To ensure that the presence of the anti-wetting composition did not harm the proper infiltration of the part by the molten silicon, the densities of the two parts were compared, and are equal in both cases.

Thus, this example shows that carrying out a process of the invention makes it possible to obtain a part whose surface condition is greatly improved, without harming the good infiltration of the infiltration composition into the part.

Claims

[Claim 1] Process for manufacturing a part made of ceramic matrix composite material, comprising at least:

- a step of infiltration of a fibrous structure (400) by soaking a part of said fibrous structure in a bath (6) of the infiltration composition, said infiltration composition comprising at least silicon molten state, the process being characterized in that it comprises, before the infiltration step, a step of preparing the part of said fibrous structure intended to be soaked in the bath of the infiltration composition, the step preparation comprising at least the application of a layer of an anti-wetting composition, said anti-wetting composition comprising a powder of an anti-wetting agent of the infiltration composition in a mass content of between 20% and 80%, the median particle size distribution of said powder of an anti-wetting agent being between 1.0 pm and 50 pm.

[Claim 2] Manufacturing method according to claim 1, in which the anti-wetting agent is chosen from alumina, boron nitride, yttrium oxide, silica, silicon nitride or a mixture of several compounds chosen from the previous list.

[Claim 3] Manufacturing process according to claim 1 or 2, in which the preparation step comprises one or more times the succession of a step of applying a layer of the anti-wetting composition and a step drying.

[Claim 4] Manufacturing process according to any one of claims 1 to 3, in which the application of the anti-wetting composition is done by spraying, by dipping the fibrous structure in a bath of anti-wetting composition, or by application with a brush.

[Claim 5] Manufacturing process according to any one of claims 1 to 4, in which the anti-wetting composition comprises a powder of an anti-wetting agent of the alloy in a mass content of between 20% and 40% .

[Claim 6] Manufacturing method according to any one of claims 1 to 5, wherein the median particle size distribution of the powder of an anti-wetting agent is between 1.0 pm and 20 pm.
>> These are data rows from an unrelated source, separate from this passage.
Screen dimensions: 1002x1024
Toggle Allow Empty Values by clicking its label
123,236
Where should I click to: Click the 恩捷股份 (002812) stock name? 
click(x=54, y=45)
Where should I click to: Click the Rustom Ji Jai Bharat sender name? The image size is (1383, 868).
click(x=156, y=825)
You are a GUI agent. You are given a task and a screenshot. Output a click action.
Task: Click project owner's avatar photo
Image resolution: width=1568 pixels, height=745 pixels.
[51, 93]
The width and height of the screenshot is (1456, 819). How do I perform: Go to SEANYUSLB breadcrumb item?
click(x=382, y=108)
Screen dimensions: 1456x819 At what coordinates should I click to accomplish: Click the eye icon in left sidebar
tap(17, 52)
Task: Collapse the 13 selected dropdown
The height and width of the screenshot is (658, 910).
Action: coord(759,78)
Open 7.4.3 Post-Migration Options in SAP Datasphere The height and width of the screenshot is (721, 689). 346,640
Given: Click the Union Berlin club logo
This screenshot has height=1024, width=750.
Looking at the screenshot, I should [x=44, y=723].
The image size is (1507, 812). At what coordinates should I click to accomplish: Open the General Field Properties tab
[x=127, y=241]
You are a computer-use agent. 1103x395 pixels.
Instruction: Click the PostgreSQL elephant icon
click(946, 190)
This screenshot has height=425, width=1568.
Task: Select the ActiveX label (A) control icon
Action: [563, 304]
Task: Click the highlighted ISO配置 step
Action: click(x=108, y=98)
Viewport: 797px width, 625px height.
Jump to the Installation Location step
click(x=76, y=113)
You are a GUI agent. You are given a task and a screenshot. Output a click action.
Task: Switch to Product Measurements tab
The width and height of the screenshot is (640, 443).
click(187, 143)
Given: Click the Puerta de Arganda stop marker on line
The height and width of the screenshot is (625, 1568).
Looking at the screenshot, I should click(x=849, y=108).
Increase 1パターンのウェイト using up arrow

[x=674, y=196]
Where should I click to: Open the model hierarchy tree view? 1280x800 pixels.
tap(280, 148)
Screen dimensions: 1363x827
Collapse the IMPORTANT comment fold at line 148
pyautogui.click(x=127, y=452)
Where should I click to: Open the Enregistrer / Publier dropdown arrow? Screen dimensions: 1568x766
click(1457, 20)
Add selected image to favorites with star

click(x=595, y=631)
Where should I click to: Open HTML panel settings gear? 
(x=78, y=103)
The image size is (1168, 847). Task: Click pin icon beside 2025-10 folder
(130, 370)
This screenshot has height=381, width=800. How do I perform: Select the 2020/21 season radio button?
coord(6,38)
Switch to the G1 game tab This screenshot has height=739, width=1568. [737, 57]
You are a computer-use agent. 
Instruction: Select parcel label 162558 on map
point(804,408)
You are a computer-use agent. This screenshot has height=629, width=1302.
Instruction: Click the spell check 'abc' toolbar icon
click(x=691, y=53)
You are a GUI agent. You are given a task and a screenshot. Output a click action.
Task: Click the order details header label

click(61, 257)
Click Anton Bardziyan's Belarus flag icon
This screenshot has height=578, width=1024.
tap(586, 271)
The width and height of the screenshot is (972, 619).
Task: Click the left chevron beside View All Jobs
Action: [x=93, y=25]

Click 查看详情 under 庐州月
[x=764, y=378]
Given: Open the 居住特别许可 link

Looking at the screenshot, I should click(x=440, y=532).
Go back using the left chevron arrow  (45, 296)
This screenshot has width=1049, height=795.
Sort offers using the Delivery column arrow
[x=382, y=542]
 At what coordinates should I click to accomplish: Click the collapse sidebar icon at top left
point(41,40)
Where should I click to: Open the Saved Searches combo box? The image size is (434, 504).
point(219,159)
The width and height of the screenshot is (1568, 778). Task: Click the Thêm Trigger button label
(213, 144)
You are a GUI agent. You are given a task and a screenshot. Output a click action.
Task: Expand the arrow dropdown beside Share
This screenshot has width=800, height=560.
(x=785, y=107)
[Claim 7] Manufacturing method according to any one of claims 1 to 6 in which the fibrous structure (400) is a fibrous preform of a turbomachine part.

[Claim 8] Manufacturing method according to any one of claims 1 to 7 in which the fibrous structure (400) is a fibrous preform of a fixed or movable blade of a turbomachine, of a ring sector or of a combustion chamber.

[Claim 9] Manufacturing method according to claim 8, in which the part of the fibrous structure (400) soaked in the bath (6) of the infiltration composition is a part of the fibrous structure intended to form the foot of a turbomachine blade.